Instruções do exercício:
- a) Segundo o excerto sobre o Segundo Torrão, quanto recebeu Carlos Graça para deixar o apartamento onde criou os filhos em Lisboa?
- b) Transcreva o trecho do excerto sobre o Segundo Torrão que começa nas palavras "A placa de alarme, aparafusada" e termina após as palavras "conta entre risos.".

═════ Excerto da página

Pior do que isso, desabafa, é o sentimento de insegurança que, nos últimos anos, tem crescido no bairro e que as placas de alarme colocadas à entrada de algumas habitações vêm confirmar. “Entro no trabalho às 6h, por isso, quando saio de casa, às 5h, ainda é de noite. Olho sempre para os dois lados, tenho medo”, confessa.
Ao Observador, outra moradora do Segundo Torrão, preferindo não ser identificada com receio de represálias, confirma: “Sempre houve assaltos neste bairro, agora está pior. À medida que foi crescendo, o bairro tornou-se uma favela perigosa. Isto é um barril de pólvora, há tráfico de droga e está muita gente nova a entrar. Não sei se há construções novas, mas vejo passar muitas carrinhas com material. E ainda há pouco tempo ocuparam aqui uma casa. Ameaçaram a dona, que veio tentar tirá-los, de que se voltar nunca mais sai de cá”.
Confrontado com este relato, Paulo Faísca, presidente da associação de moradores desde 2017, volta a garantir que não se passa nada e que o Segundo Torrão é absolutamente seguro e pacífico: “Até há três anos havia insegurança, agora já não há”.
Carlos Graça, a quatro meses de completar 85 anos, vive sozinho, numa das casas que mais se destacam no Segundo Torrão, térrea, com janelas com portadas de madeira, pátio, árvores de fruto, oficina e até coelheiras — “Fui eu que fiz tudo”, garante com orgulho.
A placa de alarme, aparafusada junto à porta, assegura, é verdadeira e está ligada à empresa de segurança. E o arame farpado, com que encimou a vedação que protege a propriedade deverá fazer o resto e manter os intrusos do lado de fora. Ainda assim, desde que a pandemia começou já foi roubado. “Deixei entrar uma rapariga e ela levou-me 160 euros, mas como aqui toda a gente me conhece, falei com uns rapazes e eles fizeram-na devolver o dinheiro”, conta entre risos.
Apesar de ter casa no bairro há 60 anos, só há seis é que mora efetivamente no Segundo Torrão, antes só vinha aos fins de semana e durante as férias. “Toda a vida fui serralheiro, tinha casa em Lisboa, na Rua da Bela Vista à Graça. Entrei em acordo com o senhorio, ele deu-me dinheiro, o prédio veio abaixo e eu e a minha mulher, que morreu há três anos, mudámo-nos para aqui”, revela, enquanto exibe o altar com imagens de santos e luzes de Natal que desde então manteve intocado no quarto do casal. “Todos os dias, quando acordo, acendo as luzes, só desligo quando me vou deitar.”
Garante que é feliz ali, longe da zona histórica de Lisboa que viu crescer e mudar com a chegada em massa de turistas estrangeiros — para abandonar o apartamento onde criou os dois filhos, revela, recebeu 15 mil euros; um T2 no condomínio de luxo entretanto construído no mesmo sítio está à venda por 560 mil. “O meu filho comprou uma vivenda, queria que eu fosse para lá morar, mas eu não quero! Aqui estou sempre a mexer, por isso é que ele tem barriga e eu não”, ri-se outra vez, enquanto vai explicando árvores e sementeiras. “Aqui tenho um limoeiro, esta é uma ameixoeira, ali estão alperces, tomates e do outro lado as cebolas, que já estão prontas para apanhar e pôr a secar.”

══════════
═════ Dados do exercício

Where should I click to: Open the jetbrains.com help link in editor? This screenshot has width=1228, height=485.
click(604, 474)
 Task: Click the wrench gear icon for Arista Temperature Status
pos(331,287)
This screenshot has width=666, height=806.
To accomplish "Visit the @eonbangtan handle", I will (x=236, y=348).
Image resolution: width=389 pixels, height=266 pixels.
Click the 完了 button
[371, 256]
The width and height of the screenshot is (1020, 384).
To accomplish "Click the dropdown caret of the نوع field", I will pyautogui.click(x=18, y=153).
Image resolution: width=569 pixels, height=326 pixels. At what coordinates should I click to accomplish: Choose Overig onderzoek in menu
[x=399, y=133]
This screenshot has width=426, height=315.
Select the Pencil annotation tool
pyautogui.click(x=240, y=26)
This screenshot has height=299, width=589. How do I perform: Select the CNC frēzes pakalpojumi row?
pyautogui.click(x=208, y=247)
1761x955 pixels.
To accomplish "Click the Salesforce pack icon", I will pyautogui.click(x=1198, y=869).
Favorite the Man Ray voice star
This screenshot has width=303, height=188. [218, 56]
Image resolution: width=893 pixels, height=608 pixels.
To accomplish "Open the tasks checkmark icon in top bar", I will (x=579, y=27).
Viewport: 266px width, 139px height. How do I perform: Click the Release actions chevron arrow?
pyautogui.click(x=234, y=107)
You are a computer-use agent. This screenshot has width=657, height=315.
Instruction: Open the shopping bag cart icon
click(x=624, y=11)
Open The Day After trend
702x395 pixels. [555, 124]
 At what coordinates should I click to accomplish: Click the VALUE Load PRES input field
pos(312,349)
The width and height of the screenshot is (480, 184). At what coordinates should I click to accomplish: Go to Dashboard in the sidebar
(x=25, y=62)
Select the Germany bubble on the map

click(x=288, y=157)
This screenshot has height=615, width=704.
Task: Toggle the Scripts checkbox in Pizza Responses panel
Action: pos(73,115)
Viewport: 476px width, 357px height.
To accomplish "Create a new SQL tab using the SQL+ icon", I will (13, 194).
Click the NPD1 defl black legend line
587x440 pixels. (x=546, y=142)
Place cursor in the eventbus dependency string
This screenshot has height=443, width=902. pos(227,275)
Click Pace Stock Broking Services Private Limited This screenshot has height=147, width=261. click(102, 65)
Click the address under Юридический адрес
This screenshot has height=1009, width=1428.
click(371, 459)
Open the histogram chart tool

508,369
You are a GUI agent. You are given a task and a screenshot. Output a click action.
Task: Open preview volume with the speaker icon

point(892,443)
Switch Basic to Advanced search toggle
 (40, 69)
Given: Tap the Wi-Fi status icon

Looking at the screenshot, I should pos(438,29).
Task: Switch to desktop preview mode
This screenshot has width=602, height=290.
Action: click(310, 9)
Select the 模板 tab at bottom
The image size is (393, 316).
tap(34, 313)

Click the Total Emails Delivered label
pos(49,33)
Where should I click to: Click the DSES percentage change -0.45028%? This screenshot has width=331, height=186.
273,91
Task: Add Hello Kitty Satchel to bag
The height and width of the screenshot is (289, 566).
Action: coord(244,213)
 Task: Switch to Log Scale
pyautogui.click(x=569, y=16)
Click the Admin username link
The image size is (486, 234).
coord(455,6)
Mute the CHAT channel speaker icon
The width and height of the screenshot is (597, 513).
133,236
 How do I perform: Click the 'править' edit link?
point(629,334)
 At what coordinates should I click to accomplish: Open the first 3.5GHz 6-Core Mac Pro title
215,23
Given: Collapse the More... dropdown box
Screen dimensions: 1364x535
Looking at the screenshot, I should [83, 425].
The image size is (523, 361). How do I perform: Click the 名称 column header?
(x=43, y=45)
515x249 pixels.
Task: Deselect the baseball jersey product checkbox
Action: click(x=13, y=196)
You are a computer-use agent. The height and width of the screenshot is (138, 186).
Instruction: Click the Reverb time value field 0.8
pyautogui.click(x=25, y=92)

══════════

Respostas por item:
- a) 15 mil euros.

- b)
A placa de alarme, aparafusada junto à porta, assegura, é verdadeira e está ligada à empresa de segurança. E o arame farpado, com que encimou a vedação que protege a propriedade deverá fazer o resto e manter os intrusos do lado de fora. Ainda assim, desde que a pandemia começou já foi roubado. “Deixei entrar uma rapariga e ela levou-me 160 euros, mas como aqui toda a gente me conhece, falei com uns rapazes e eles fizeram-na devolver o dinheiro”, conta entre risos.